Berkebun di Antara Beton dan Puing
SATUHARAPAN.COM – Sebenarnya, warga di perkotaan juga dapat berkebun. Terdapat banyak lahan yang dapat dibajak dan ditanami. Di Kota Koln di Jerman misalnya, di lokasi bekas pabrik bir dibangun satu kebun.
Terhalang oleh tumpukan puing, di kelilingi reruntuhan bangunan dan gedung-gedung tinggi, satu pemandangan hijau menunggu untuk dikunjungi. Lebah-lebah tampak terbang berkeliling, hinggap dari satu bunga ke bunga lain, kupu-kupu dengan gerakan elegan mengitari kebun, bunga matahari memancarkan kemilau warna kuningnya, dan wajah orang-orang tampak berseri, juga wajah Dorothea Hohengarten.
Ibu muda yang akrab dipanggil Doro itu merupakan juru bicara dari Kolner Neuland e.V, kelompok yang mengorganisasi kebun bersama di Kota Koln.
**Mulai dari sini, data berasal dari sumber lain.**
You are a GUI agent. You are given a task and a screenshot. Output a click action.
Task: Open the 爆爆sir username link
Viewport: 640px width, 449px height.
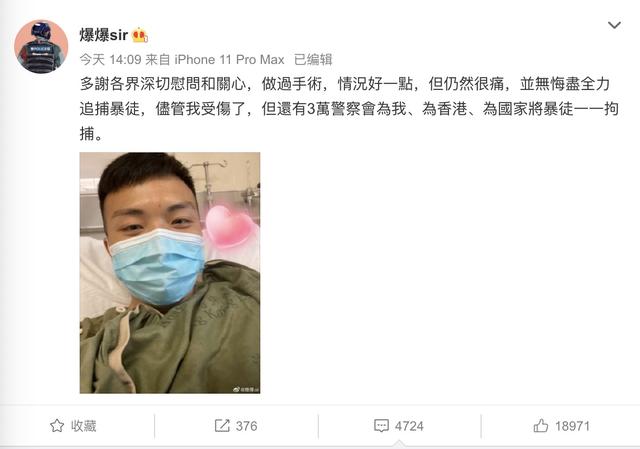[104, 35]
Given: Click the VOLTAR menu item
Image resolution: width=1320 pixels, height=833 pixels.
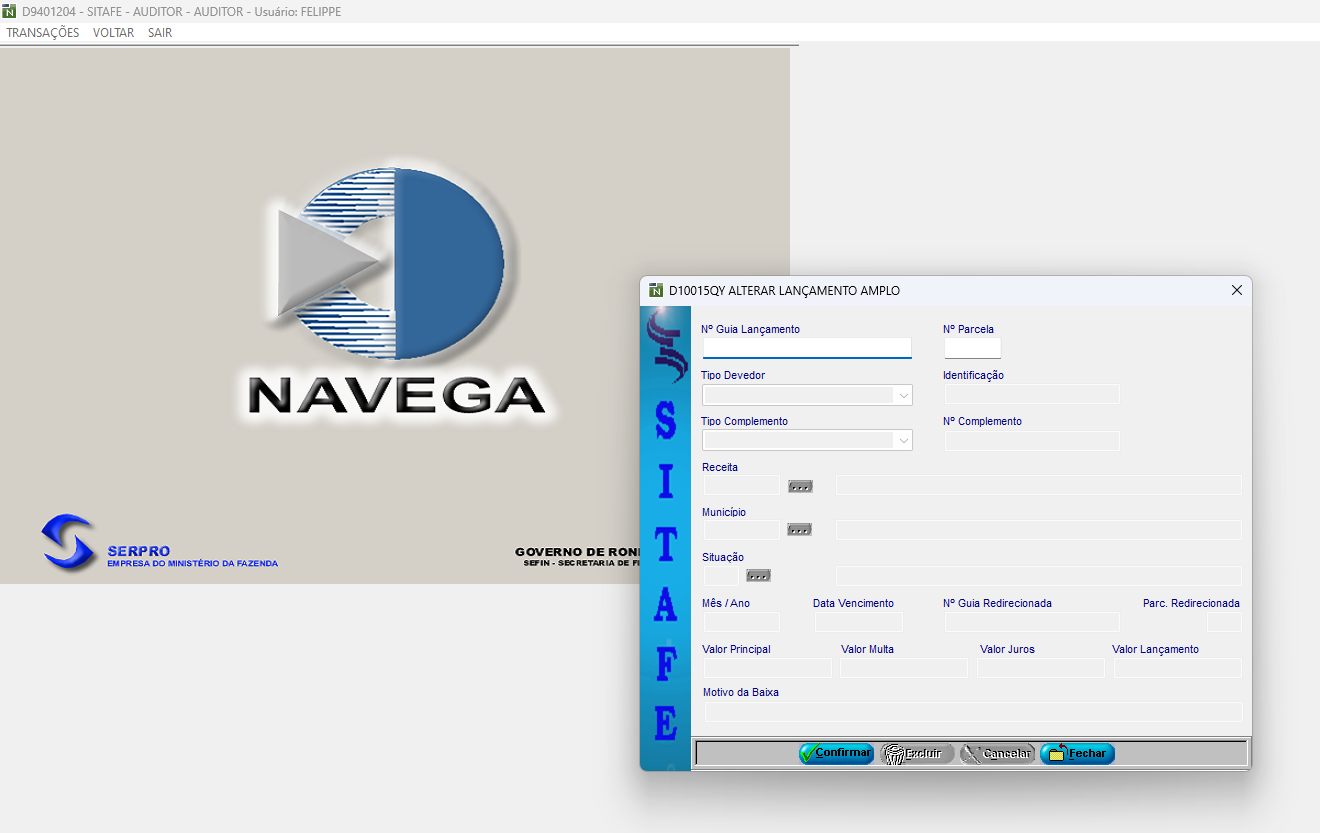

Beberapa orang yang lewat penasaran bertanya mengenai kelompok itu. “Setiap orang dapat menanam di sini, menyiram, memupuk dan memanen. Juga mereka yang bukan anggota kelompok. Lewat sumbangan. Semua milik bersama,“ kata Doro, seperti dilansir situs dw.com.
Mulai bulan depan, kebun akan diurus oleh seorang tukang kebun yang mendapat upah dan para relawan akan mendapatkan jadwal untuk turut membantu. Selama ini, ditentukan seseorang yang menjadi pengawas, yang lain diminta untuk membajak tanah atau menanam benih.
Michele, seorang warga Kota Koln, menaburkan tanah berwarna merah yang berasal dari batu bata yang dihancurkan di sekliling sayuran. Tanah yang berasal dari sebuah lapangan tenis memiliki fungsi untuk membantu sistem pengairan.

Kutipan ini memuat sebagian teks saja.